When she graduated, she began instructing guitar courses in person, but then, COVID-19 hit.
“I moved everything online, and it just completely blew up,” she said. “It’s truly amazing. I’m very grateful.”
She started teaching through Zoom, and in three months, she was teaching 60 hours per week.
She has students from England, France, Haiti, Australia and other parts of the world. And although she had no idea this is what she would do for the rest of her life, she is grateful for the path on which God put her.
More important, she also teaches TFA students, some of whom are in chapel band now.
To her, that is a true full-circle moment.
“It’s such a cool thing,” Caggiano said. “It freaks me out sometimes, because I didn’t realize how much time had passed since I went to TFA, but it’s the coolest thing.”
Playing for God
At TFA, she learned to play for God.
When she teaches Christian students, she makes sure to instill that mentaility into them — ensuring they become fluent in guitar so the Holy Spirit can come through.
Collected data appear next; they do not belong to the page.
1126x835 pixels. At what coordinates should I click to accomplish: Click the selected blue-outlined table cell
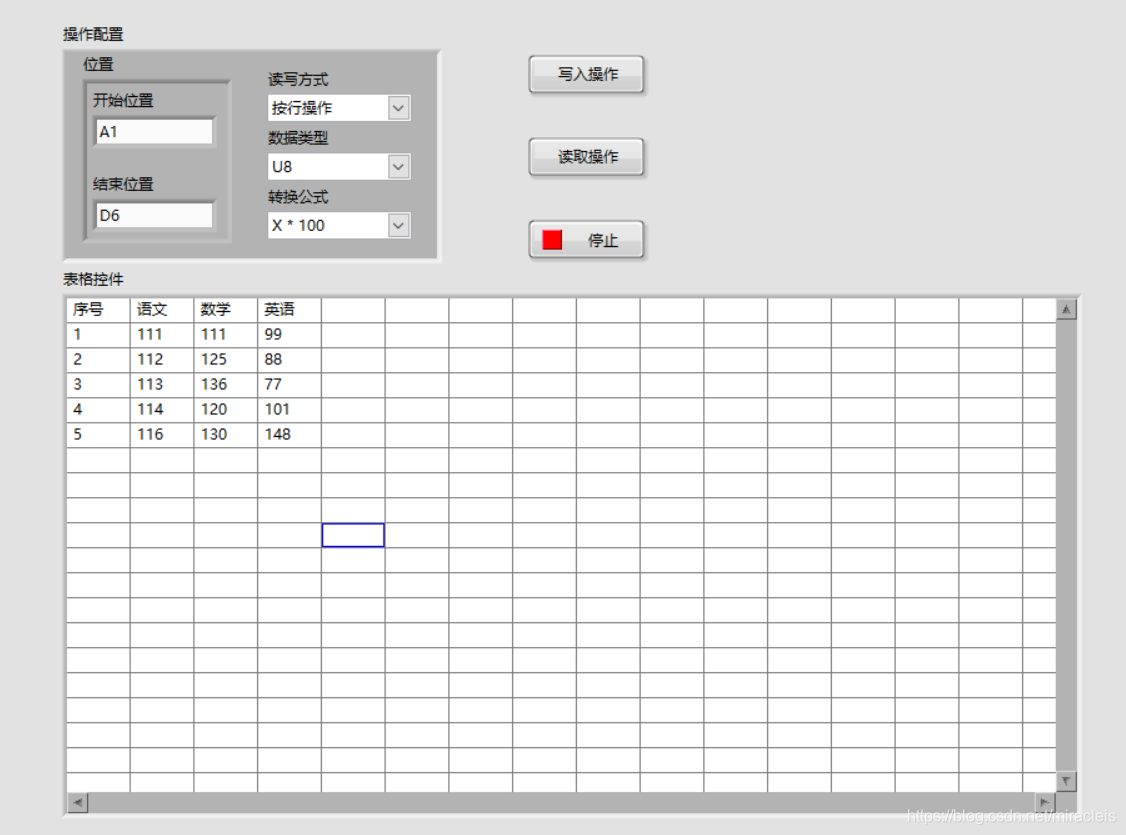(353, 535)
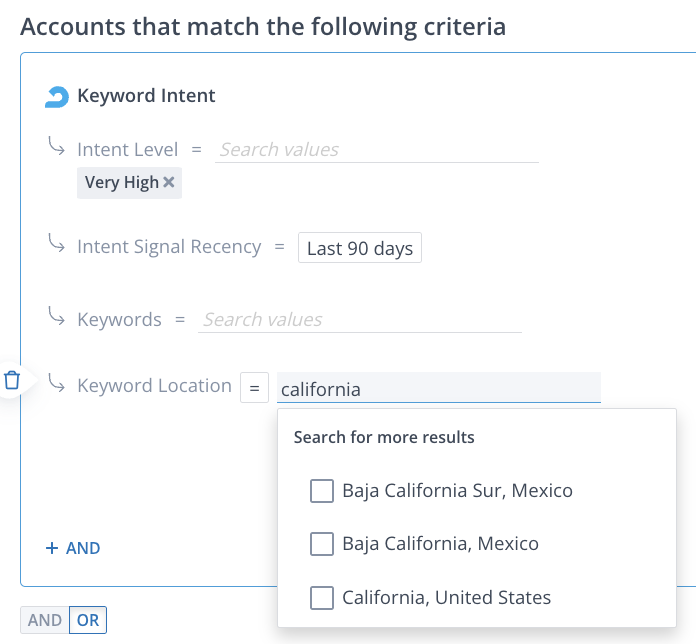Open the Intent Level search values field
The width and height of the screenshot is (696, 644).
pos(377,150)
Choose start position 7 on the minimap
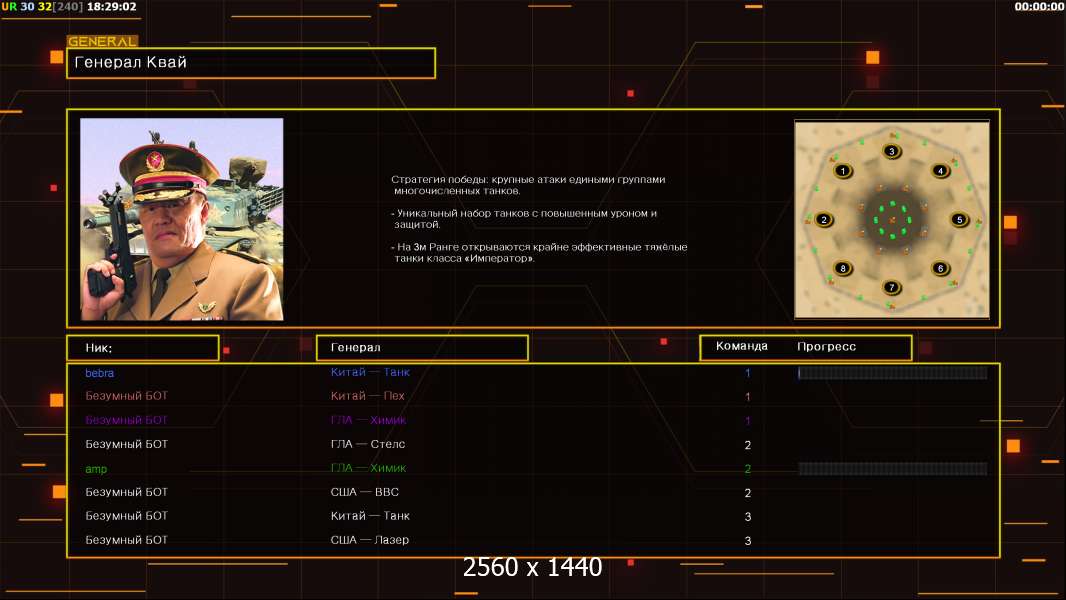Viewport: 1066px width, 600px height. click(x=892, y=288)
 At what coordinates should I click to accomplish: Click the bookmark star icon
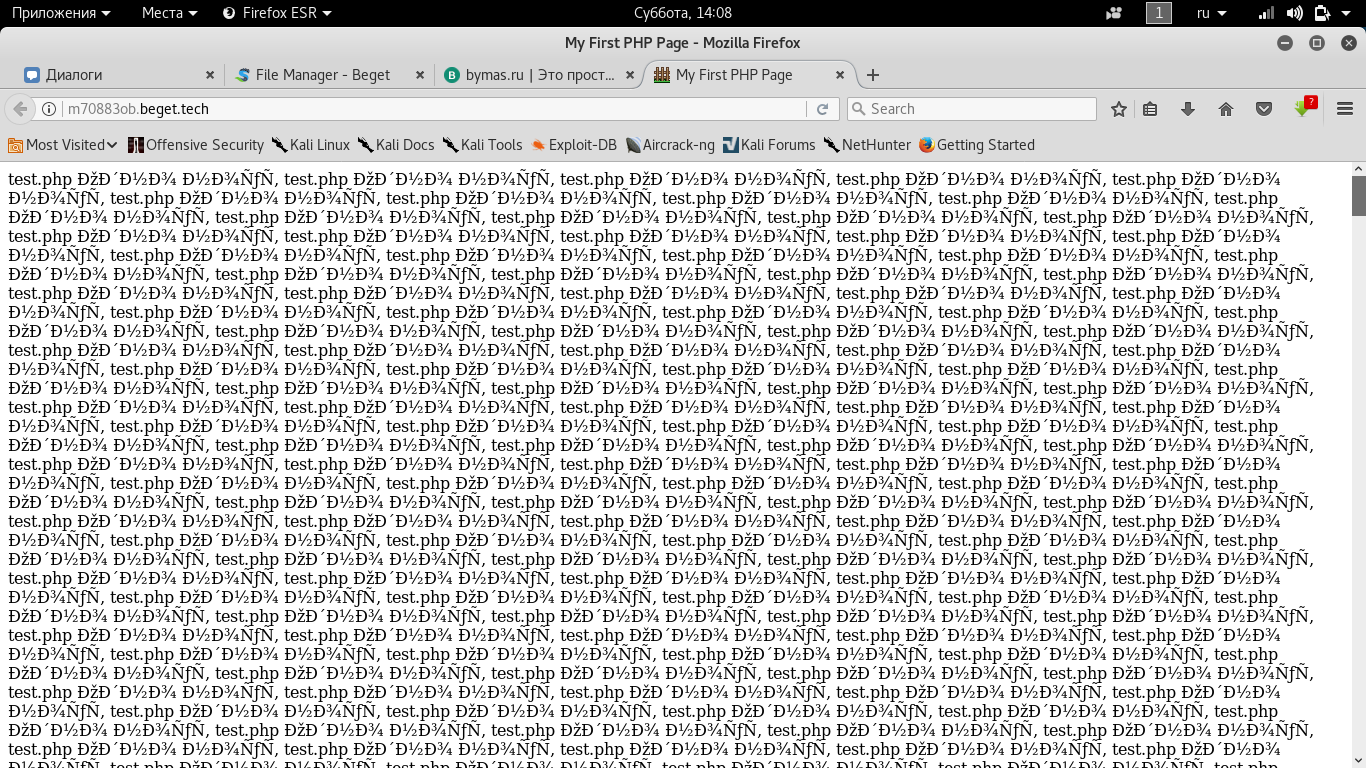pos(1119,109)
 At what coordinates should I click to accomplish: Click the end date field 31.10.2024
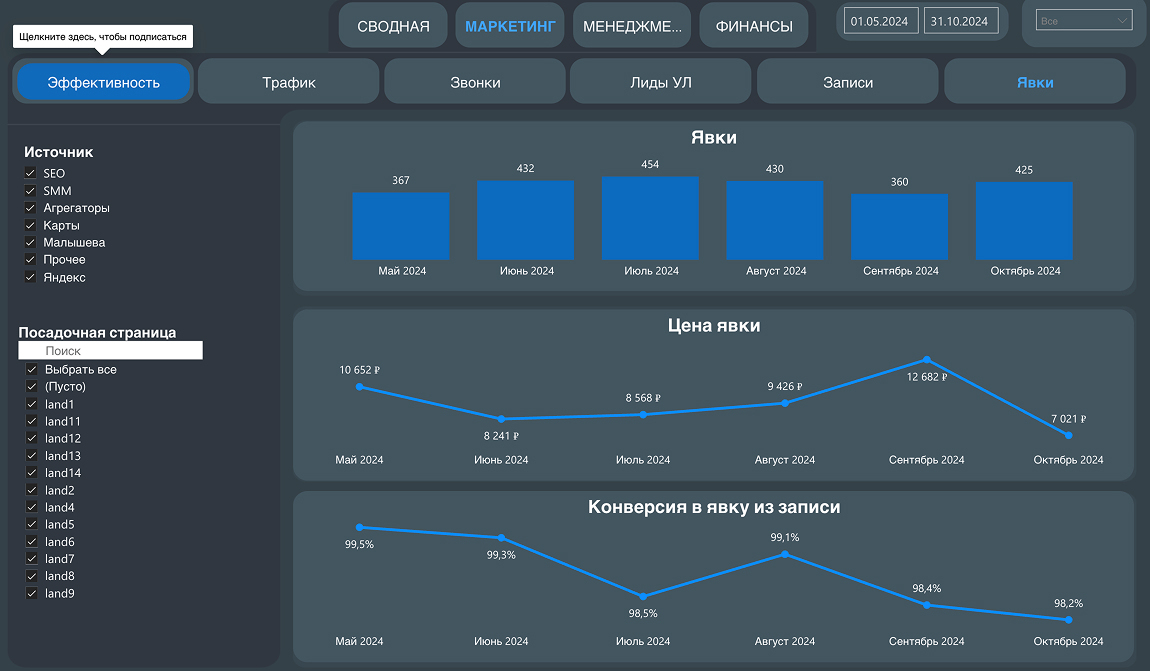tap(960, 21)
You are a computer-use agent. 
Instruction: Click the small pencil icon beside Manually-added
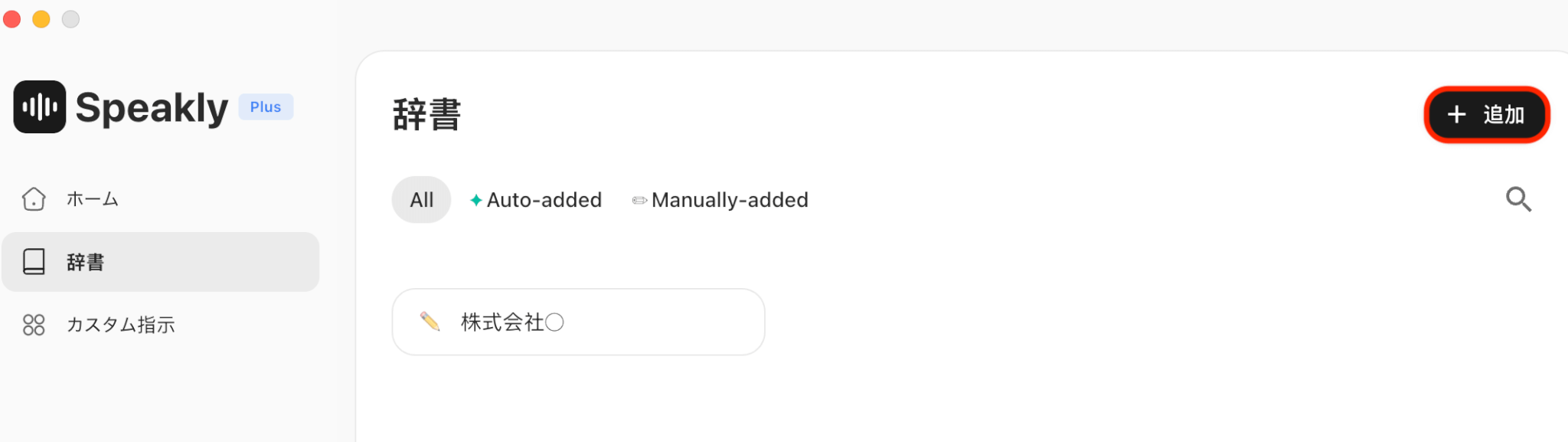639,201
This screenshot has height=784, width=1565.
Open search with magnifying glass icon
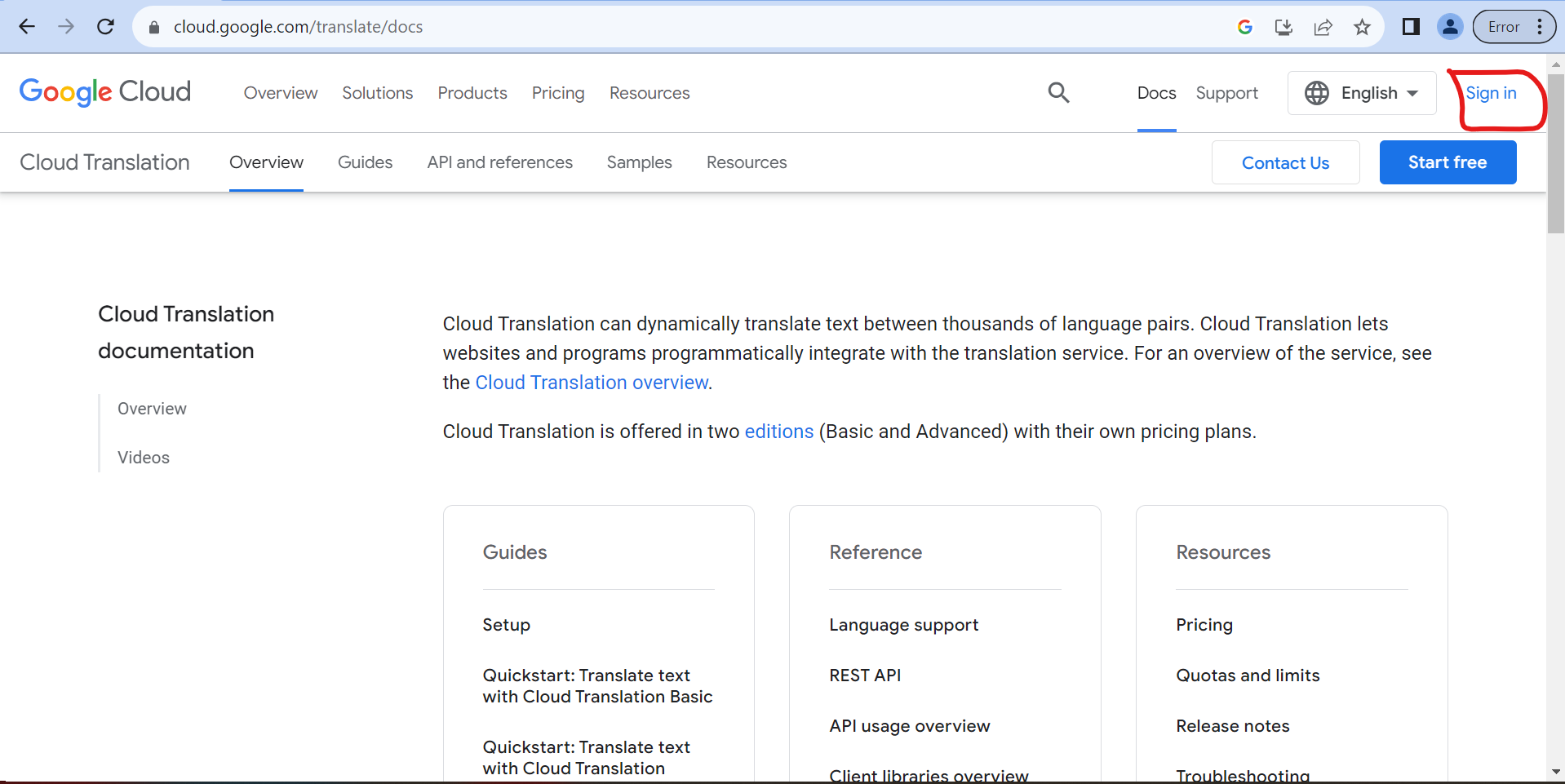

“If your fingers and your ears are completely fluent with the guitar fretboard and the Holy Spirit wants to say something, then you can allow Him to say something, because you know exactly where things need to go,” she said.
Caggiano said she’s had multiple people come up to her during her performances over the last 15 years and say they physically saw Jesus next to her when she played.
“Every note needs to be purposeful when I’m on stage, and it all started at TFA,” she said.
When she’s teaching non-Christian students, her style of teaching remains the same.
She teaches students how to play with excellence — no matter who it’s for, because that is what everyone should strive for.
“If you want to do anything in the arts, you can have no ego with it,” she said. “If you truly want to be successful where you actually understand you’re fulfilling your purpose, you have to run toward God, and you have to pursue Him with everything that you are.”